** SUPPLIED TEXT follows **
Switching providers mid-prep is the easiest way to lose two weeks. Pick on day one and commit.

Step 3: Build a 5-month study plan

Break your prep into clean monthly blocks. The plan below works for both Part I and Part II.

Month 1: Foundations

Quantitative analysis, financial markets and products. About 50 hours. Read first, then do 50 questions per chapter.

Month 2: Core concepts

Valuation, risk modelling, portfolio theory. About 60 hours. Practise by working through full problem sets, not isolated questions.

Month 3: Heavy lifting

Risk measurement, value at risk, credit risk. The biggest weight in the exam. About 60 hours.

Month 4: Weak-area drilling

Look at your question-bank scores. Anything below 65 percent is a weak area. Spend the entire month on those topics. About 50 hours.

Month 5: Mock exams and review

At least three full-length mocks under timed conditions. Review every wrong answer in writing. About 40 hours.

The single biggest predictor of a first-try pass is full-length mock exam performance, taken under exact time pressure. Aim for 70 percent on the GARP practice exam in your final month.

Step 4: Train for the exam, not just the syllabus

The FRM exam is paper-based, four hours long, with 100 multiple-choice questions for Part I. That is roughly 2.4 minutes per question, including reading the case and choosing between four options. Speed matters as much as knowledge.

Train for it the way athletes train for a race:

  • Time every practice block — even 25 questions in 60 minutes.
  • Use a non-programmable financial calculator from week one.
  • Practise reading the question stem and the answers before the case detail to spot what is asked.

Step 5: Manage exam-week energy

The week before the exam matters more than candidates expect. Three habits separate the prepared from the burnt-out:

  1. No new material in the last seven days. Only revision and one timed mock.
  2. Sleep at the same time you plan to sleep on exam night, every night that week.
  3. Cut caffeine intake on exam day to a normal level. A sudden spike can hurt your focus during hour three.

Common mistakes that cost candidates the first attempt

  • Memorising formulas without understanding: The exam tests application, not recall.
  • Skipping current issues: The reading list updates each year, and the exam tests it.
  • Ignoring qualitative answers: About 40 percent of questions are conceptual, not numeric.
** End of SUPPLIED TEXT **
* _PROMPT 1_:
In the FRM study guide, what question-bank score marks a topic as a weak area?
* _PROMPT 2_:
List the names of the five monthly blocks in the FRM study guide's 5-month plan.
* _PROMPT 3_:
Write the next part of the FRM study guide, picking up after its final sentence.
** MATERIAL SHOWN follows **
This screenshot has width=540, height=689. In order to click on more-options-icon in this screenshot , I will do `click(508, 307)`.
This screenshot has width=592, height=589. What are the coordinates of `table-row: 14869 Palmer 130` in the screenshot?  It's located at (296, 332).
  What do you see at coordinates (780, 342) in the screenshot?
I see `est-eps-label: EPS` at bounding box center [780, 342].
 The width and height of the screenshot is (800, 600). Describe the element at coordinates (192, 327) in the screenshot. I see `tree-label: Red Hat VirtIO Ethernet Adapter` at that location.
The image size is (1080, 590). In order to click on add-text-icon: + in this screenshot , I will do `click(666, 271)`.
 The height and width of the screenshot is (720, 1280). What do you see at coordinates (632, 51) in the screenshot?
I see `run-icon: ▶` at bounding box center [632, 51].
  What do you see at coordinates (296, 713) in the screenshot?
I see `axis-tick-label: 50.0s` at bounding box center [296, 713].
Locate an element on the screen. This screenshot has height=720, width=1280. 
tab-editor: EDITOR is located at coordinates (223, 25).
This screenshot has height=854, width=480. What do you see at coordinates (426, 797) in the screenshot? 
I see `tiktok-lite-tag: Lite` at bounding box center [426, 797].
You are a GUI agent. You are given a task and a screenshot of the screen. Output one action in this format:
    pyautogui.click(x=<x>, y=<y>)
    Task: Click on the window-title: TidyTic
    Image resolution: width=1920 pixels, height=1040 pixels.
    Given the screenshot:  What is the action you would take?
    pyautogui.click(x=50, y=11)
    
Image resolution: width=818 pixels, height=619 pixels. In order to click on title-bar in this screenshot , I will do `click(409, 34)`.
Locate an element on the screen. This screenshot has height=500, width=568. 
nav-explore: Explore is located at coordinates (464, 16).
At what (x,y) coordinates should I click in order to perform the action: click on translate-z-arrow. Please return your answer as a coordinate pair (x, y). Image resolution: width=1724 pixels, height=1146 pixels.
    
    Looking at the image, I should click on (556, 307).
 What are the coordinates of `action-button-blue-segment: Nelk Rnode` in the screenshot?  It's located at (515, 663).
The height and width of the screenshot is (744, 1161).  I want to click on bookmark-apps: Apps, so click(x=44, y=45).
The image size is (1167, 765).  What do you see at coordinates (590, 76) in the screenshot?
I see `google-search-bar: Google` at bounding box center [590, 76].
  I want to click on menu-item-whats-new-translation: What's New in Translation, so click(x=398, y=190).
** End of MATERIAL SHOWN **
* _OUTPUT 1_:
Any score below 65 percent.

* _OUTPUT 2_:
Foundations; Core concepts; Heavy lifting; Weak-area drilling; Mock exams and review

* _OUTPUT 3_:
  • Refusing to mark and move: Spending five minutes on one tough question costs you two easy ones.

Tips that actually move the needle

Three small habits add a clear percentage to your score:

  • Maintain a one-page formula sheet in your own handwriting. Reread it every Sunday.
  • Teach a topic out loud to a colleague every week. Topics you cannot teach are topics you will lose marks on.
  • Track your weakest reading in a single notebook. By month four, that notebook is the most valuable thing you own.

You can find the official FRM curriculum, exam dates, and registration timelines on the GARP website. Sign up for the official practice exam — it is the only direct mirror of what you will face on test day.

Pass the FRM exam on the first try and you save yourself almost a year of repeated prep. Apply this plan, stay disciplined, and the second attempt becomes unnecessary.

Frequently Asked Questions

What is the first-try pass rate for the FRM exam?
Roughly 45 to 55 percent for Part I and slightly higher for Part II. Half the room walks out without a pass.
How many study hours are needed to pass the FRM exam?
Most working professionals need 200 to 250 hours per part. Students often need more because financial intuition is still developing.
Should I use both Schweser and BionicTurtle for FRM prep?
No. Pick one provider and commit. Switching mid-prep is the easiest way to lose two weeks of momentum.
Is the FRM exam more conceptual or numerical?
Roughly 60 percent numerical and 40 percent conceptual. Skipping the qualitative readings is a common reason for first-try failures.